EXERCISE PROMPT: Write the data out again exactly, with every picture removed.

Collected data:
+++
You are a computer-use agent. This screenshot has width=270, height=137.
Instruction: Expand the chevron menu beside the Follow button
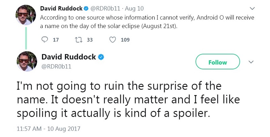(x=251, y=62)
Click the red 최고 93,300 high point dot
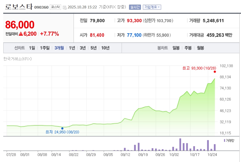This screenshot has height=162, width=241. coord(215,72)
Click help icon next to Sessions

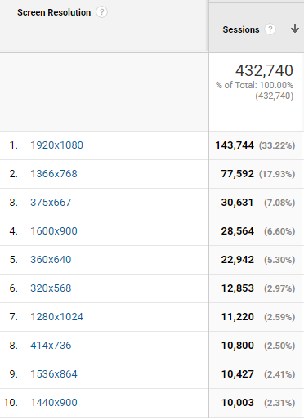click(x=270, y=29)
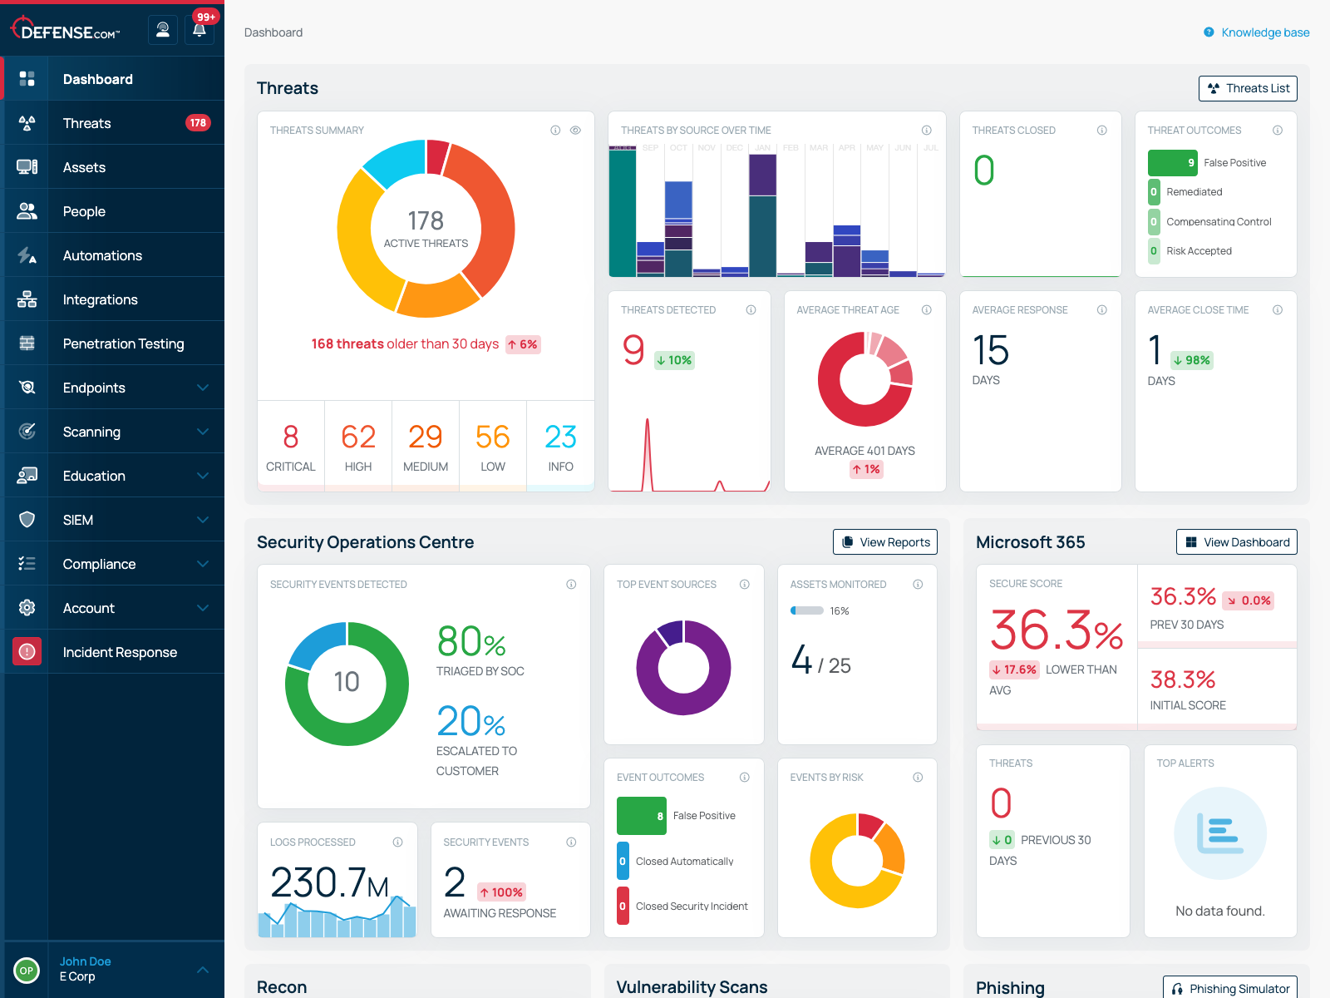The width and height of the screenshot is (1330, 998).
Task: Click View Reports in Security Operations Centre
Action: coord(885,542)
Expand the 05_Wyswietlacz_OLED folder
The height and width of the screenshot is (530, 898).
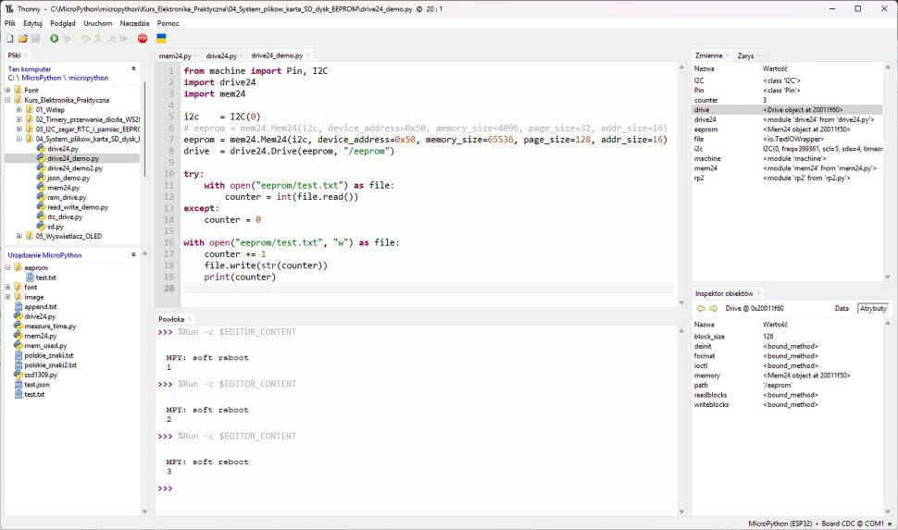tap(19, 236)
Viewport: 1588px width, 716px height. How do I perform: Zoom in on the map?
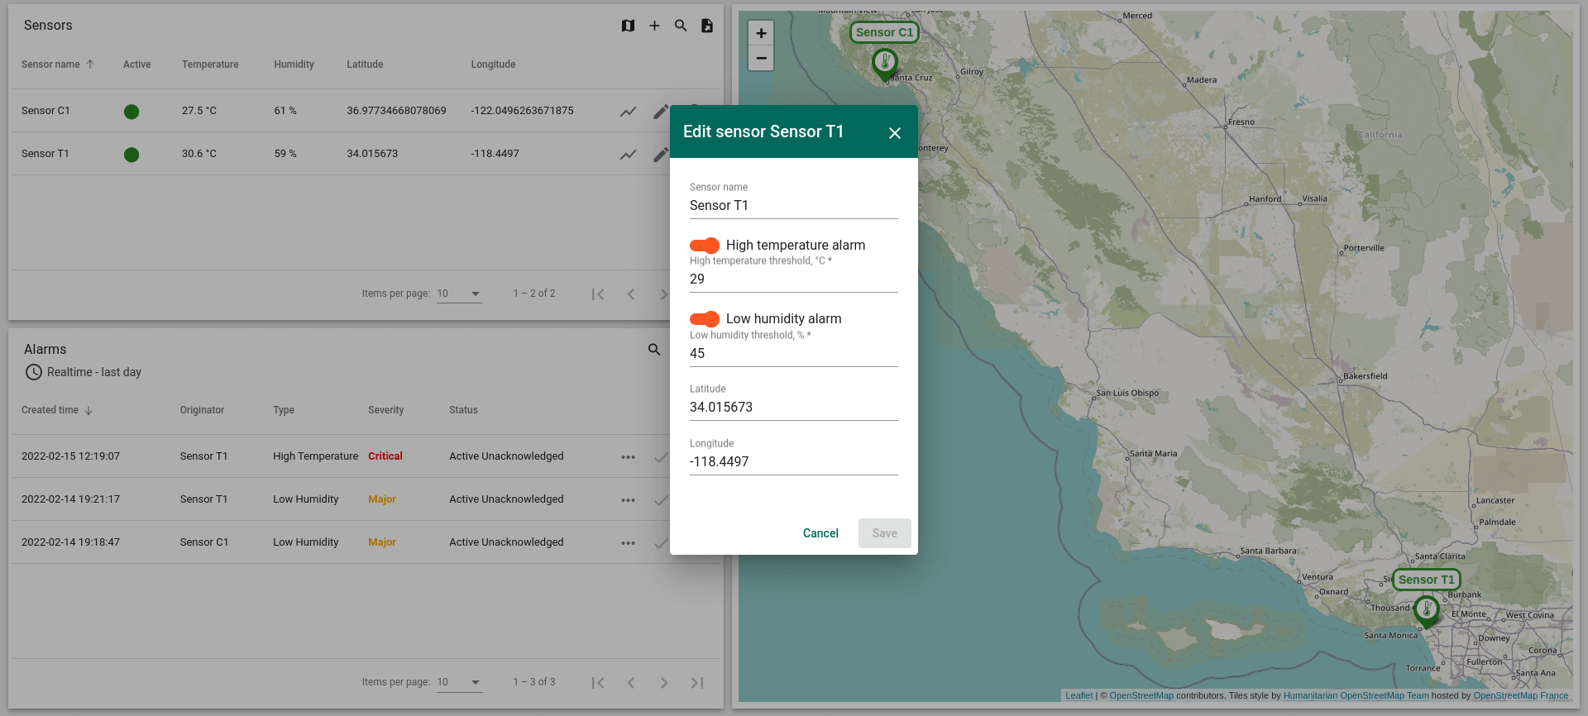pyautogui.click(x=761, y=34)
+++
OUTPUT FOR THIS EXERCISE:
You are a computer-use agent. This screenshot has width=270, height=137.
Instruction: Expand the chevron menu beside the Follow button
(x=251, y=62)
Click the red 최고 93,300 high point dot
This screenshot has height=162, width=241. coord(215,72)
Click help icon next to Sessions

click(x=270, y=29)
The width and height of the screenshot is (1330, 998).
Task: Click View Reports in Security Operations Centre
Action: coord(885,542)
Expand the 05_Wyswietlacz_OLED folder
The height and width of the screenshot is (530, 898).
tap(19, 236)
Viewport: 1588px width, 716px height. How do I perform: Zoom in on the map?
pyautogui.click(x=761, y=34)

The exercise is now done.